Problems to solve:
a. In the forum post, please change "stress" to "anxiety" in the part that begins at the words "Lovetoplan · 10/04/2026" and stops after "trying to overcompensate.", then give that part again.
b. Name every example of a memory prompt that the forum post gives.
c. Summarize the forum post in two sentences.

Passage shown:
*** Begin section ***

Lovetoplan · 10/04/2026 08:09

Having been through this with one of my now adult children I strongly suggest not taking the kind of advice which advocates just forcing her to look after herself because without support this will fail. They are not lazy - their brain makes it much harder for them to function. Give her the support she needs to reduce her stress by helping with the things she finds hard and she will gradually build her capability to take on more. Memory prompts will help eg setting a prompt on her phone, making visible lists or just offering to remind her. You may also find that she needs less sleep as her stress reduces and her brain stops trying to overcompensate.

Our brains work much faster than a NT person. We see connections between things and work differently

Things like washing up or hoovering or other boring monotonous tasks are so boring they don’t even register with us
The effort it takes us to do these things make us totally exhausted

I don’t think a NT person can relate. Even doing something small and monotonous your brain knows it will give a dopamine boost for completing the task so you do it.

Imagine whatever you do your lifestyle doesn’t really change or the changes in your lifestyle you can cope with
You work in a really boring job with boring people and it was announced that from tomorrow you wont get paid, Would you still get up and go to work.
That is how we look on boring tasks. Our brains don’t pay us in dopamine to do those tasks so we don’t do them. If the washing up isn’t done then we can live with dirty dishes because the sheer effort for no reward would mean it was too exhausting.

*** End section ***

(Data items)
*** Begin section ***

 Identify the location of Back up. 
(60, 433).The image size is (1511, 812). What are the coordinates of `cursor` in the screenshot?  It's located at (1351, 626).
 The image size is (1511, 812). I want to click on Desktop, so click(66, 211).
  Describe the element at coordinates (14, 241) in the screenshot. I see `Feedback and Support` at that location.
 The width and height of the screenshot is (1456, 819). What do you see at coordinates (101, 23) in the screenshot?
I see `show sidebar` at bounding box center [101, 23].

*** End section ***

Expected responses:
a.
Lovetoplan · 10/04/2026 08:09

Having been through this with one of my now adult children I strongly suggest not taking the kind of advice which advocates just forcing her to look after herself because without support this will fail. They are not lazy - their brain makes it much harder for them to function. Give her the support she needs to reduce her anxiety by helping with the things she finds hard and she will gradually build her capability to take on more. Memory prompts will help eg setting a prompt on her phone, making visible lists or just offering to remind her. You may also find that she needs less sleep as her anxiety reduces and her brain stops trying to overcompensate.

b.
- Setting a prompt on her phone
- Making visible lists
- Offering to remind her

c. Drawing on experience with an adult child, the poster advises giving support with the things she finds hard rather than forcing self-care, using memory prompts, so that her stress drops and she gradually builds the capability to take on more. The poster explains that boring, monotonous tasks give no dopamine reward to brains like theirs, so the effort is exhausting and such tasks are left undone.